#### EXERCISE INSTRUCTIONS
Put every line of the entries below into a two-column Markdown table, with the row number under Row and the line itself under Line. Leave out blank lines.

#### INFORMATION SUPPLIED
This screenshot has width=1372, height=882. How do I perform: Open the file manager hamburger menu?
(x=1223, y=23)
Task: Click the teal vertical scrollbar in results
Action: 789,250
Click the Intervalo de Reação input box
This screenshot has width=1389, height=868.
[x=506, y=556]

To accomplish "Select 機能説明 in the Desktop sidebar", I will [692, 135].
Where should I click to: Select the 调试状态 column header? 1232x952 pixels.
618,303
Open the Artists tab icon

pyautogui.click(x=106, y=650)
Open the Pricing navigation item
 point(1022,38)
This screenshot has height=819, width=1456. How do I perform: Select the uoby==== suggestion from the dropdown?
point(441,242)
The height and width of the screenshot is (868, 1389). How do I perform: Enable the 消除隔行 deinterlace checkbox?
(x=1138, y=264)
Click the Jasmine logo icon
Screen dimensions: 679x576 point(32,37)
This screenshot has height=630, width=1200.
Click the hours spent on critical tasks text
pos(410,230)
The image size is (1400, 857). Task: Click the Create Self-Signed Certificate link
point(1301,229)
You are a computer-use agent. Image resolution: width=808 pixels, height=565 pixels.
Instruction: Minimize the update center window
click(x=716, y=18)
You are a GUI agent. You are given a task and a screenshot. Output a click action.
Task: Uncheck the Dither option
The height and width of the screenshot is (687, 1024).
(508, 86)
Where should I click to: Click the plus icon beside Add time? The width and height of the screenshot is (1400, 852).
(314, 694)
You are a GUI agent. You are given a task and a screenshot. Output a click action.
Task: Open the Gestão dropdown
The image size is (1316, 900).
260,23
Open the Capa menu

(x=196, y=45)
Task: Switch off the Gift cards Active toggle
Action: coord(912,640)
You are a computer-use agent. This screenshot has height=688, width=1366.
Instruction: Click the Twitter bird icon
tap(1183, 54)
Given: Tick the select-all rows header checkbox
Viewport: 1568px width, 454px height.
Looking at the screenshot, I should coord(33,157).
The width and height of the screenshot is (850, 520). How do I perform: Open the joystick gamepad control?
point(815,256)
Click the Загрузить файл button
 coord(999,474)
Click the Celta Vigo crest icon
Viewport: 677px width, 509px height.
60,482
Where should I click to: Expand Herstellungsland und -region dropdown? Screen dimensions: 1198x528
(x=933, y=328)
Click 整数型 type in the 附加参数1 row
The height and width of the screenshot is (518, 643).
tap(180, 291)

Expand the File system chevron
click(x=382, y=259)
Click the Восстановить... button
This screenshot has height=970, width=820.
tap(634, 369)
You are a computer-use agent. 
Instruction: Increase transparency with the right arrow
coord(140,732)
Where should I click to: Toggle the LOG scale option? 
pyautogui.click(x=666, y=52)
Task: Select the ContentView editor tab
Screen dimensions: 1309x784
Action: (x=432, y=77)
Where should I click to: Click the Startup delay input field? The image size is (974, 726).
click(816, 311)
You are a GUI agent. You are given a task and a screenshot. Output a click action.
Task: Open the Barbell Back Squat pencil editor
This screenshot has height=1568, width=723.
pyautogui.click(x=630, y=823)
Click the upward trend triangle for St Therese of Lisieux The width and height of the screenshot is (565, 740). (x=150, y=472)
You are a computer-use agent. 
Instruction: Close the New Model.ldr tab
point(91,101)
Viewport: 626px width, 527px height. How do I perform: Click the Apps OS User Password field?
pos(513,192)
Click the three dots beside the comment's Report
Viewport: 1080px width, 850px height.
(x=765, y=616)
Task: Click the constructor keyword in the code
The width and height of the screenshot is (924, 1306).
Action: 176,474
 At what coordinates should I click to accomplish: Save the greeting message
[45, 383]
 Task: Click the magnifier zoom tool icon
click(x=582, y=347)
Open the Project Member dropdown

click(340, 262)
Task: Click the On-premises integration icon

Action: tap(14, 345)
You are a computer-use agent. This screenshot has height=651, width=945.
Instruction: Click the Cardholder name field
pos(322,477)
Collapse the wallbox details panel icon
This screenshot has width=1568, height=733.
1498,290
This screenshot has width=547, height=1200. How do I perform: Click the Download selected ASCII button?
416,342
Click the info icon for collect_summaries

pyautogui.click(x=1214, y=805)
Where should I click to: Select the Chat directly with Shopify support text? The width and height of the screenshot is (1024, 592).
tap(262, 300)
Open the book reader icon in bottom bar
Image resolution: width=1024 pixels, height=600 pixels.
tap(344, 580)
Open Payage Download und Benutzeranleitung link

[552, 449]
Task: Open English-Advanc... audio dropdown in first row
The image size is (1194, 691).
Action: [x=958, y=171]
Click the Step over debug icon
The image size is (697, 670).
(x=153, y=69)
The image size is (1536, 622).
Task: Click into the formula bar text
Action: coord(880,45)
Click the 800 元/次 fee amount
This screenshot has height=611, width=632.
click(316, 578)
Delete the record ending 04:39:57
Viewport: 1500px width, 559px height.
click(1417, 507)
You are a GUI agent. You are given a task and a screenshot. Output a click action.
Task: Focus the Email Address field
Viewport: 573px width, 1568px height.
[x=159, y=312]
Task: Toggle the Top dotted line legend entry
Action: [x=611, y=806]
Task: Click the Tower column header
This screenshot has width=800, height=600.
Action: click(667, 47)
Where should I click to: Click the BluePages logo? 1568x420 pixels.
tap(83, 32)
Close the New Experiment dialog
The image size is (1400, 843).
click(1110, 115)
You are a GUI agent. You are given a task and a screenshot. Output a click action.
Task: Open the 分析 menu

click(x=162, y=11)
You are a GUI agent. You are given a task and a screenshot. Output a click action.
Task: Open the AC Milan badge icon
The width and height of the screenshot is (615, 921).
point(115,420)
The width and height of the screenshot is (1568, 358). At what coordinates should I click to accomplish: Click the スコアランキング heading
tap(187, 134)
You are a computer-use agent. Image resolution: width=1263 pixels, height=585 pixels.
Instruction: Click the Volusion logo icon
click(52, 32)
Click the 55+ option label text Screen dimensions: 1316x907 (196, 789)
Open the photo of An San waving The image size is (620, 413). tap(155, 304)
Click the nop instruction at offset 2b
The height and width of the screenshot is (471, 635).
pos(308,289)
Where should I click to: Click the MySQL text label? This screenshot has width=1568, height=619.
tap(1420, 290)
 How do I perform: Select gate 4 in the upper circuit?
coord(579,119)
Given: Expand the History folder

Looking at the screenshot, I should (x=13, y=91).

#### FINISHED ANSWER
| Row | Line |
|---|---|
| 1 | This screenshot has width=1372, height=882. How do I perform: Open the file manager hamburger menu? |
| 2 | (x=1223, y=23) |
| 3 | Task: Click the teal vertical scrollbar in results |
| 4 | Action: 789,250 |
| 5 | Click the Intervalo de Reação input box |
| 6 | This screenshot has width=1389, height=868. |
| 7 | [x=506, y=556] |
| 8 | To accomplish "Select 機能説明 in the Desktop sidebar", I will [692, 135]. |
| 9 | Where should I click to: Select the 调试状态 column header? 1232x952 pixels. |
| 10 | 618,303 |
| 11 | Open the Artists tab icon |
| 12 | pyautogui.click(x=106, y=650) |
| 13 | Open the Pricing navigation item |
| 14 |  point(1022,38) |
| 15 | This screenshot has height=819, width=1456. How do I perform: Select the uoby==== suggestion from the dropdown? |
| 16 | point(441,242) |
| 17 | The height and width of the screenshot is (868, 1389). How do I perform: Enable the 消除隔行 deinterlace checkbox? |
| 18 | (x=1138, y=264) |
| 19 | Click the Jasmine logo icon |
| 20 | Screen dimensions: 679x576 point(32,37) |
| 21 | This screenshot has height=630, width=1200. |
| 22 | Click the hours spent on critical tasks text |
| 23 | pos(410,230) |
| 24 | The image size is (1400, 857). Task: Click the Create Self-Signed Certificate link |
| 25 | point(1301,229) |
| 26 | You are a computer-use agent. Image resolution: width=808 pixels, height=565 pixels. |
| 27 | Instruction: Minimize the update center window |
| 28 | click(x=716, y=18) |
| 29 | You are a GUI agent. You are given a task and a screenshot. Output a click action. |
| 30 | Task: Uncheck the Dither option |
| 31 | The height and width of the screenshot is (687, 1024). |
| 32 | (508, 86) |
| 33 | Where should I click to: Click the plus icon beside Add time? The width and height of the screenshot is (1400, 852). |
| 34 | (314, 694) |
| 35 | You are a GUI agent. You are given a task and a screenshot. Output a click action. |
| 36 | Task: Open the Gestão dropdown |
| 37 | The image size is (1316, 900). |
| 38 | 260,23 |
| 39 | Open the Capa menu |
| 40 | (x=196, y=45) |
| 41 | Task: Switch off the Gift cards Active toggle |
| 42 | Action: coord(912,640) |
| 43 | You are a computer-use agent. This screenshot has height=688, width=1366. |
| 44 | Instruction: Click the Twitter bird icon |
| 45 | tap(1183, 54) |
| 46 | Given: Tick the select-all rows header checkbox |
| 47 | Viewport: 1568px width, 454px height. |
| 48 | Looking at the screenshot, I should coord(33,157). |
| 49 | The width and height of the screenshot is (850, 520). How do I perform: Open the joystick gamepad control? |
| 50 | point(815,256) |
| 51 | Click the Загрузить файл button |
| 52 |  coord(999,474) |
| 53 | Click the Celta Vigo crest icon |
| 54 | Viewport: 677px width, 509px height. |
| 55 | 60,482 |
| 56 | Where should I click to: Expand Herstellungsland und -region dropdown? Screen dimensions: 1198x528 |
| 57 | (x=933, y=328) |
| 58 | Click 整数型 type in the 附加参数1 row |
| 59 | The height and width of the screenshot is (518, 643). |
| 60 | tap(180, 291) |
| 61 | Expand the File system chevron |
| 62 | click(x=382, y=259) |
| 63 | Click the Восстановить... button |
| 64 | This screenshot has height=970, width=820. |
| 65 | tap(634, 369) |
| 66 | You are a computer-use agent.  |
| 67 | Instruction: Increase transparency with the right arrow |
| 68 | coord(140,732) |
| 69 | Where should I click to: Toggle the LOG scale option?  |
| 70 | pyautogui.click(x=666, y=52) |
| 71 | Task: Select the ContentView editor tab |
| 72 | Screen dimensions: 1309x784 |
| 73 | Action: (x=432, y=77) |
| 74 | Where should I click to: Click the Startup delay input field? The image size is (974, 726). |
| 75 | click(816, 311) |
| 76 | You are a GUI agent. You are given a task and a screenshot. Output a click action. |
| 77 | Task: Open the Barbell Back Squat pencil editor |
| 78 | This screenshot has height=1568, width=723. |
| 79 | pyautogui.click(x=630, y=823) |
| 80 | Click the upward trend triangle for St Therese of Lisieux The width and height of the screenshot is (565, 740). (x=150, y=472) |
| 81 | You are a computer-use agent.  |
| 82 | Instruction: Close the New Model.ldr tab |
| 83 | point(91,101) |
| 84 | Viewport: 626px width, 527px height. How do I perform: Click the Apps OS User Password field? |
| 85 | pos(513,192) |
| 86 | Click the three dots beside the comment's Report |
| 87 | Viewport: 1080px width, 850px height. |
| 88 | (x=765, y=616) |
| 89 | Task: Click the constructor keyword in the code |
| 90 | The width and height of the screenshot is (924, 1306). |
| 91 | Action: 176,474 |
| 92 |  At what coordinates should I click to accomplish: Save the greeting message |
| 93 | [45, 383] |
| 94 |  Task: Click the magnifier zoom tool icon |
| 95 | click(x=582, y=347) |
| 96 | Open the Project Member dropdown |
| 97 | click(340, 262) |
| 98 | Task: Click the On-premises integration icon |
| 99 | Action: tap(14, 345) |
| 100 | You are a computer-use agent. This screenshot has height=651, width=945. |
| 101 | Instruction: Click the Cardholder name field |
| 102 | pos(322,477) |
| 103 | Collapse the wallbox details panel icon |
| 104 | This screenshot has width=1568, height=733. |
| 105 | 1498,290 |
| 106 | This screenshot has width=547, height=1200. How do I perform: Click the Download selected ASCII button? |
| 107 | 416,342 |
| 108 | Click the info icon for collect_summaries |
| 109 | pyautogui.click(x=1214, y=805) |
| 110 | Where should I click to: Select the Chat directly with Shopify support text? The width and height of the screenshot is (1024, 592). |
| 111 | tap(262, 300) |
| 112 | Open the book reader icon in bottom bar |
| 113 | Image resolution: width=1024 pixels, height=600 pixels. |
| 114 | tap(344, 580) |
| 115 | Open Payage Download und Benutzeranleitung link |
| 116 | [552, 449] |
| 117 | Task: Open English-Advanc... audio dropdown in first row |
| 118 | The image size is (1194, 691). |
| 119 | Action: [x=958, y=171] |
| 120 | Click the Step over debug icon |
| 121 | The image size is (697, 670). |
| 122 | (x=153, y=69) |
| 123 | The image size is (1536, 622). |
| 124 | Task: Click into the formula bar text |
| 125 | Action: coord(880,45) |
| 126 | Click the 800 元/次 fee amount |
| 127 | This screenshot has height=611, width=632. |
| 128 | click(316, 578) |
| 129 | Delete the record ending 04:39:57 |
| 130 | Viewport: 1500px width, 559px height. |
| 131 | click(1417, 507) |
| 132 | You are a GUI agent. You are given a task and a screenshot. Output a click action. |
| 133 | Task: Focus the Email Address field |
| 134 | Viewport: 573px width, 1568px height. |
| 135 | [x=159, y=312] |
| 136 | Task: Toggle the Top dotted line legend entry |
| 137 | Action: [x=611, y=806] |
| 138 | Task: Click the Tower column header |
| 139 | This screenshot has width=800, height=600. |
| 140 | Action: click(667, 47) |
| 141 | Where should I click to: Click the BluePages logo? 1568x420 pixels. |
| 142 | tap(83, 32) |
| 143 | Close the New Experiment dialog |
| 144 | The image size is (1400, 843). |
| 145 | click(1110, 115) |
| 146 | You are a GUI agent. You are given a task and a screenshot. Output a click action. |
| 147 | Task: Open the 分析 menu |
| 148 | click(x=162, y=11) |
| 149 | You are a GUI agent. You are given a task and a screenshot. Output a click action. |
| 150 | Task: Open the AC Milan badge icon |
| 151 | The width and height of the screenshot is (615, 921). |
| 152 | point(115,420) |
| 153 | The width and height of the screenshot is (1568, 358). At what coordinates should I click to accomplish: Click the スコアランキング heading |
| 154 | tap(187, 134) |
| 155 | You are a computer-use agent. Image resolution: width=1263 pixels, height=585 pixels. |
| 156 | Instruction: Click the Volusion logo icon |
| 157 | click(52, 32) |
| 158 | Click the 55+ option label text Screen dimensions: 1316x907 (196, 789) |
| 159 | Open the photo of An San waving The image size is (620, 413). tap(155, 304) |
| 160 | Click the nop instruction at offset 2b |
| 161 | The height and width of the screenshot is (471, 635). |
| 162 | pos(308,289) |
| 163 | Where should I click to: Click the MySQL text label? This screenshot has width=1568, height=619. |
| 164 | tap(1420, 290) |
| 165 |  How do I perform: Select gate 4 in the upper circuit? |
| 166 | coord(579,119) |
| 167 | Given: Expand the History folder |
| 168 | Looking at the screenshot, I should (x=13, y=91). |